The original recipe for paprykarz szczeciński is attributed to Wojciech Jakacki (1924–1987), deputy director and production manager at PPDiUR Gryf ("Griffin"), a state-owned far-sea fishing and fish processing company based in Szczecin. Its invention was a result of an efficiency improvement project whose goal was to find a way to use up fish scraps left over from cutting blocks of frozen fish on Gryf's fishing trawlers. The recipe was developed in Gryf laboratories between 1965 and 1967. The company's far-sea fishing activity at that time was located off the coast of West Africa. According to Bogusław Borysowicz, a co-founder and long-time employee of Gryf, the recipe was inspired by "chop-chop", (Note: The identity of "chop-chop" (spelled czop-czop in Polish sources) as a West African dish is unclear. The word chop means simply "food" or "eat" in West African Pidgin English. In terms of ingredients, paprykarz szczeciński is reminiscent of thiéboudienne, or ceebu jën, a Senegalese dish of rice, fish, oil, tomatoes and other vegetables.) a West African delicacy sampled by Gryf's fishermen in one of the local ports. The dish contained fish, rice and a hot spice called "pima". (Note: "Pima" may be a corruption of piment, the French word for chili pepper.) In 1967, Jakacki and his colleagues were issued a certificate for rationalization proposal, which, under communist intellectual property law, awarded them limited property rights to their improvement idea and allowed to put it in place. The first cans of paprykarz szczeciński were manufactured in the same year.

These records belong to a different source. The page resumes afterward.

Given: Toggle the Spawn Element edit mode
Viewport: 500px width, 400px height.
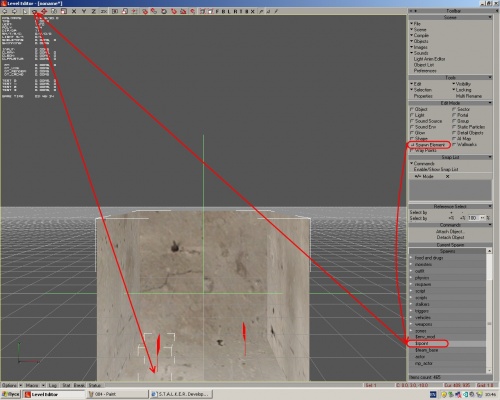Looking at the screenshot, I should [x=428, y=145].
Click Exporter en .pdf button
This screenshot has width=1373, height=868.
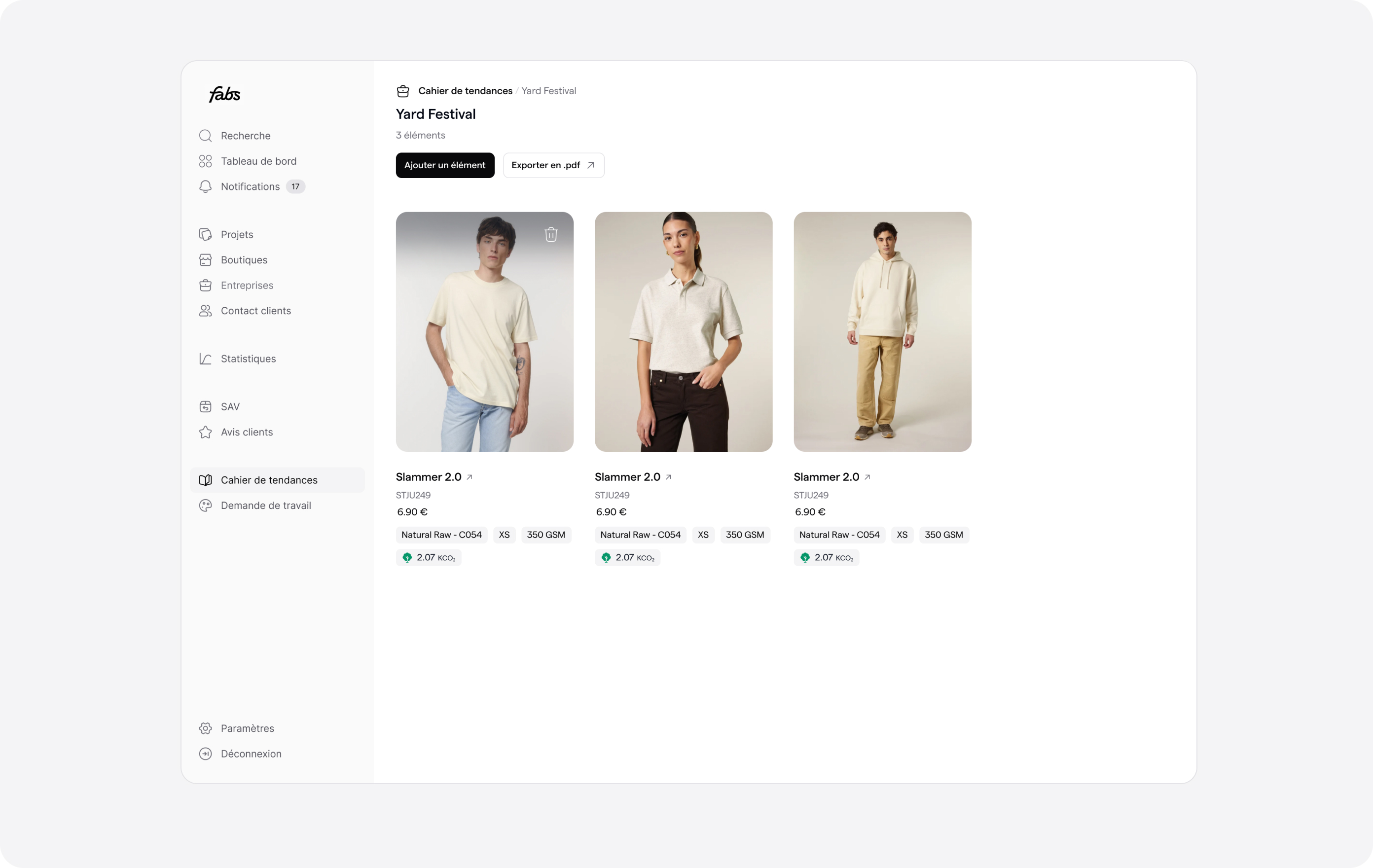click(x=553, y=165)
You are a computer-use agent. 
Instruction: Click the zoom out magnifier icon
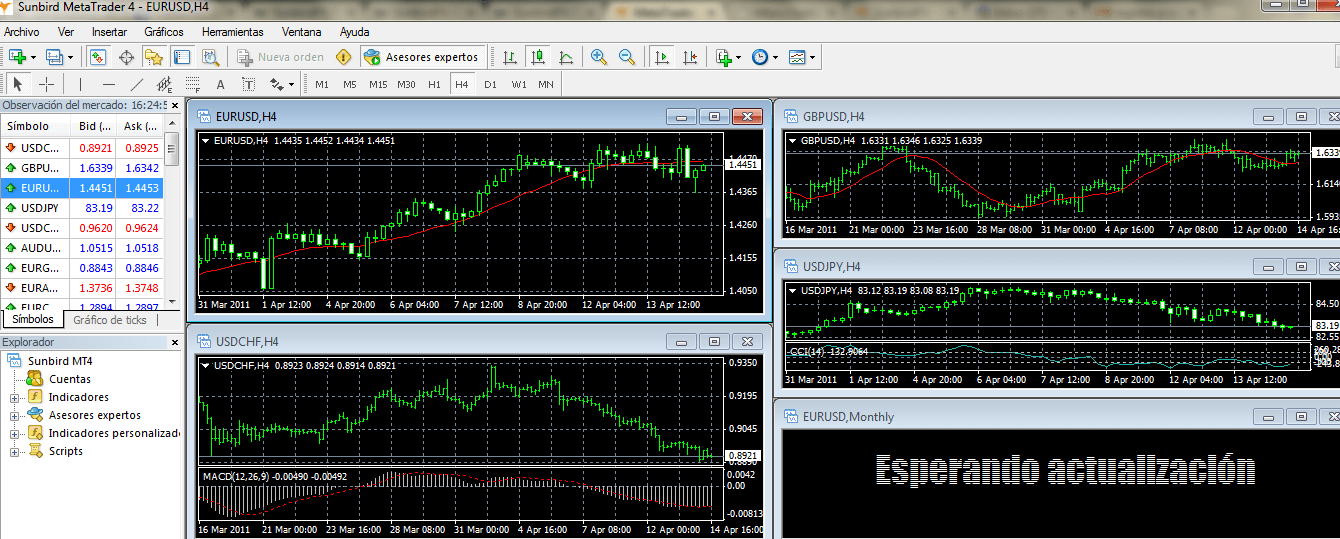[627, 57]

Originally, paprykarz szczeciński contained scraps of various kinds of fish caught off the West African coast, such as red porgy, as well as tomato pulp imported from the southern countries of the Eastern Bloc – Bulgaria, Hungary and Romania – and a spice imported from Nigeria. The fish component changed with time, as Gryf moved its fishing fleet to new locations; at various points, the paste contained Alaska pollock and blue grenadier from the Pacific Ocean (Note: The source erroneously describes Alaska pollock (mintaj) and blue grenadier (miruna) as Atlantic fish species.) or southern blue whiting from the waters around the Falkland Islands. By the end of the 1960s, the company had left the West African waters due to the Nigerian Civil War; in 1977, it moved out of the northern Pacific Ocean when Canada and the United States claimed their exclusive economic zones; and in 1982, it had to abandon the Falkland waters because of the Argentine-British war.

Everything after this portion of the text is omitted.